- **What the task asks**: Pull out the lines of the listing below, word for word, starting with the line that contains "This screenshot has" and continuing through the end of the listing. Omit the pictures.

(Data records)

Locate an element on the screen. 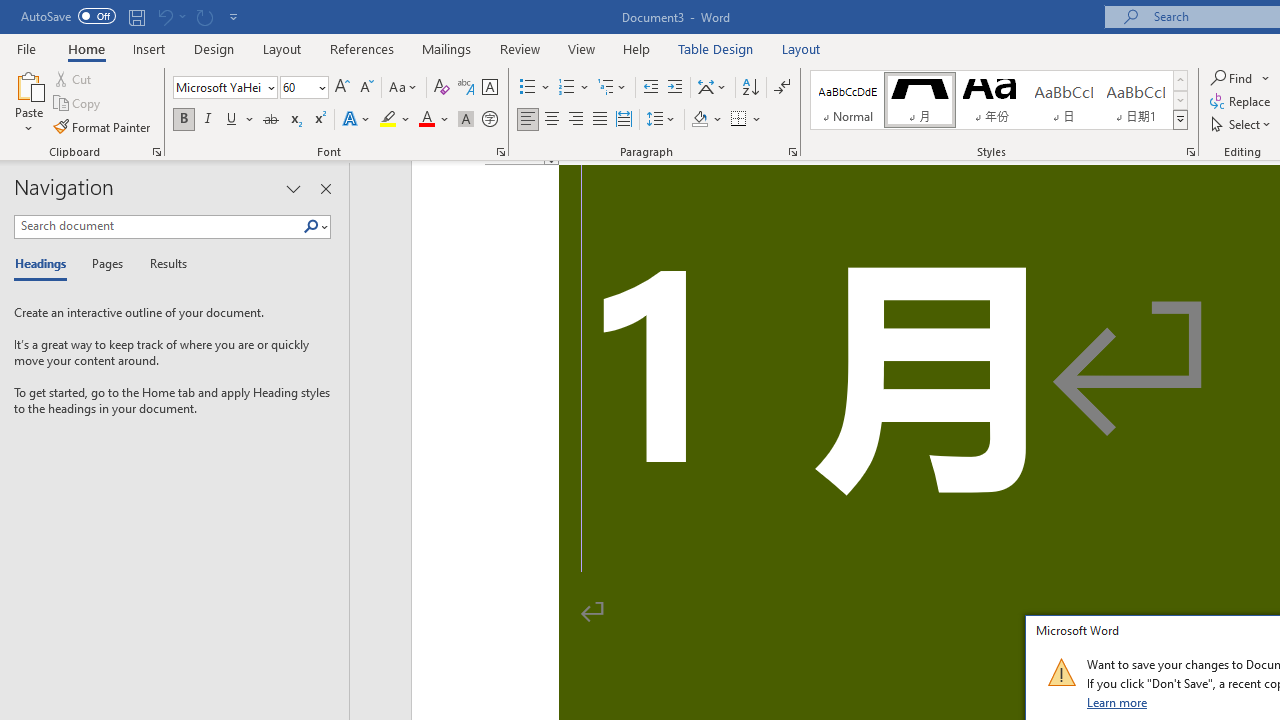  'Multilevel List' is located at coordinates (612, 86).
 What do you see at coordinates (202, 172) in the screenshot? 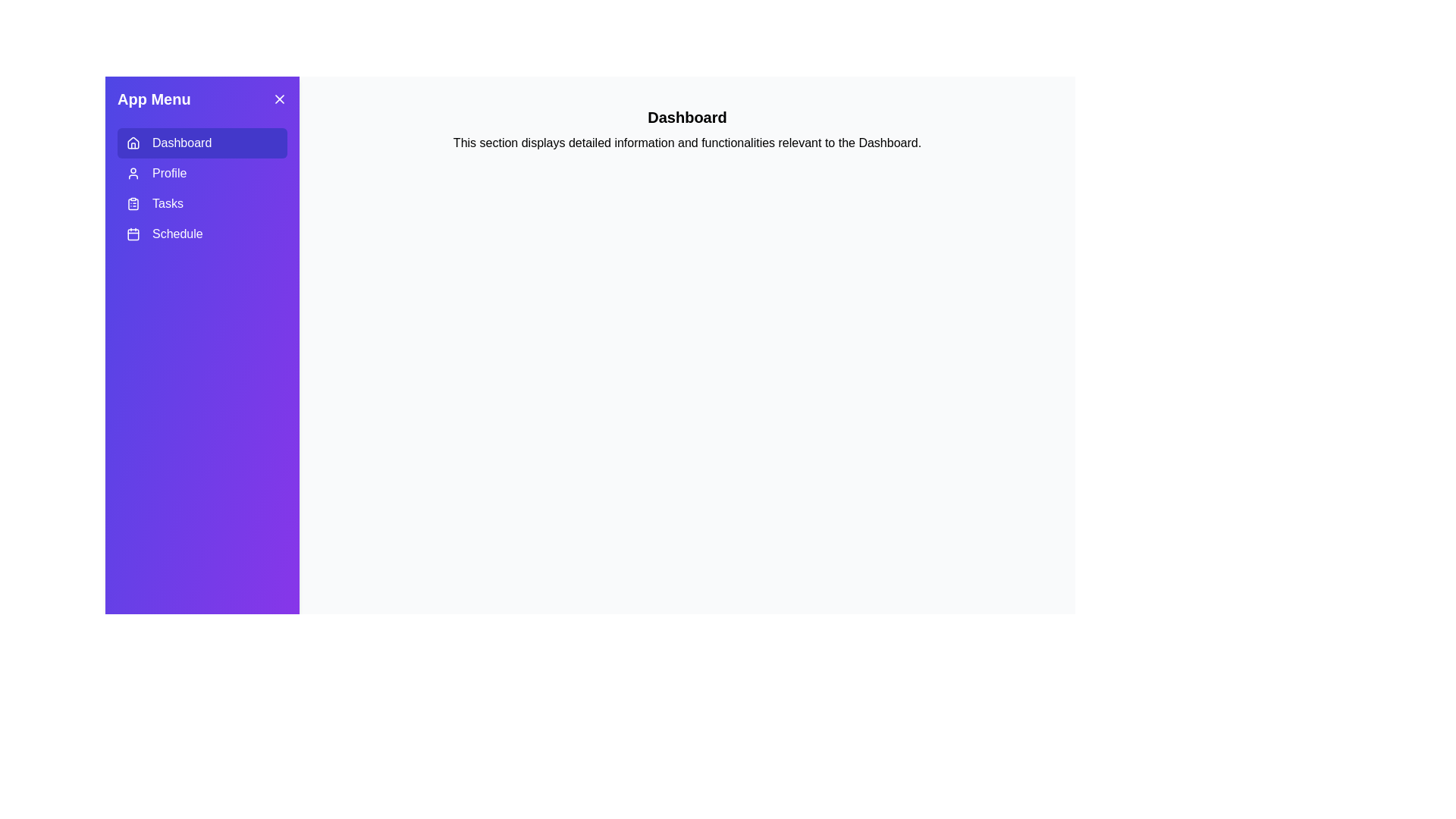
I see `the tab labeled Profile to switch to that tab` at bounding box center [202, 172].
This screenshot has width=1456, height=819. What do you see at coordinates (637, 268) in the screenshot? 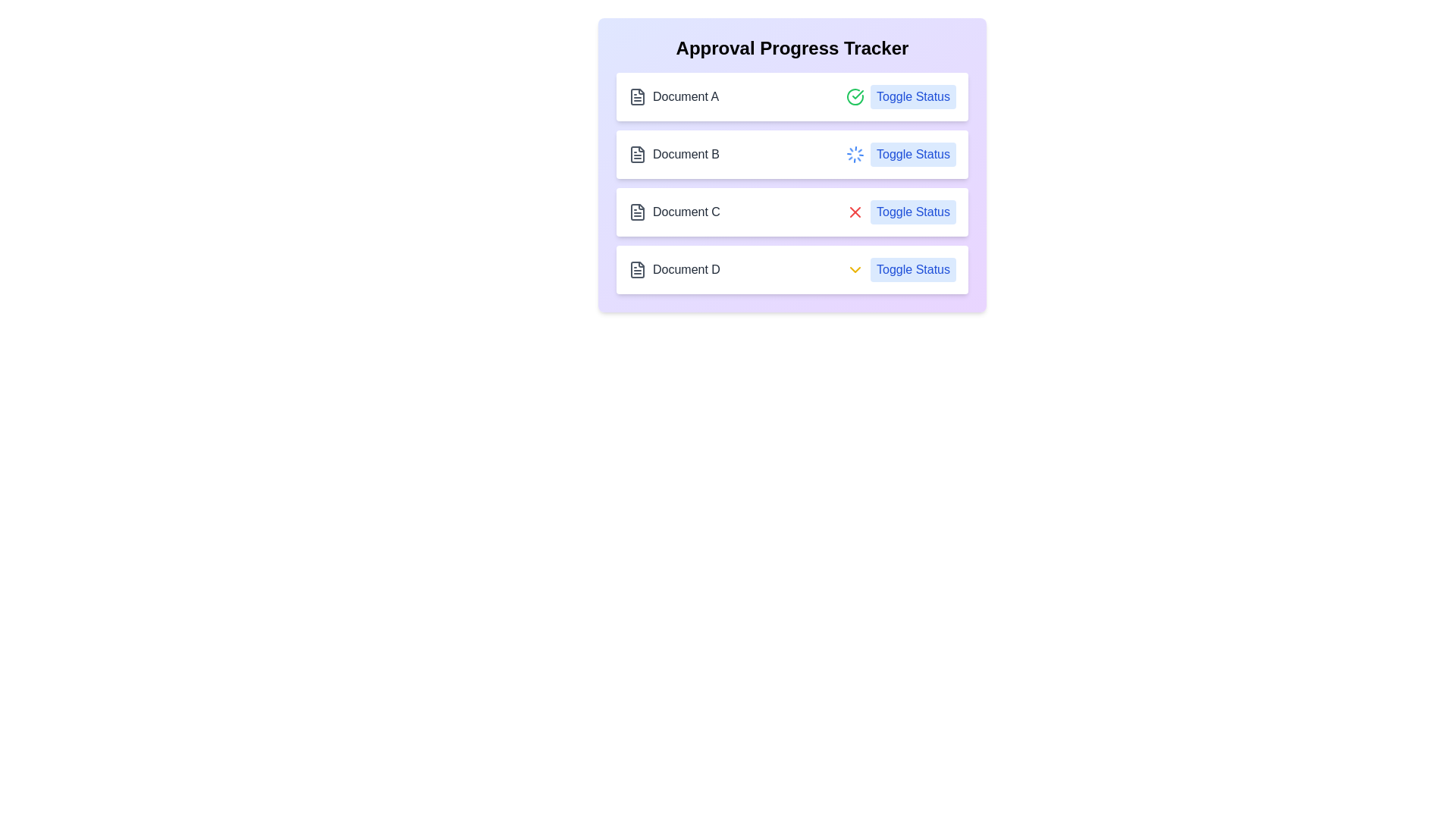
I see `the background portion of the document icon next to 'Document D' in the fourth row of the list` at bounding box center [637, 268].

- **Written response**:
This screenshot has width=1456, height=819. What do you see at coordinates (637, 268) in the screenshot? 
I see `the background portion of the document icon next to 'Document D' in the fourth row of the list` at bounding box center [637, 268].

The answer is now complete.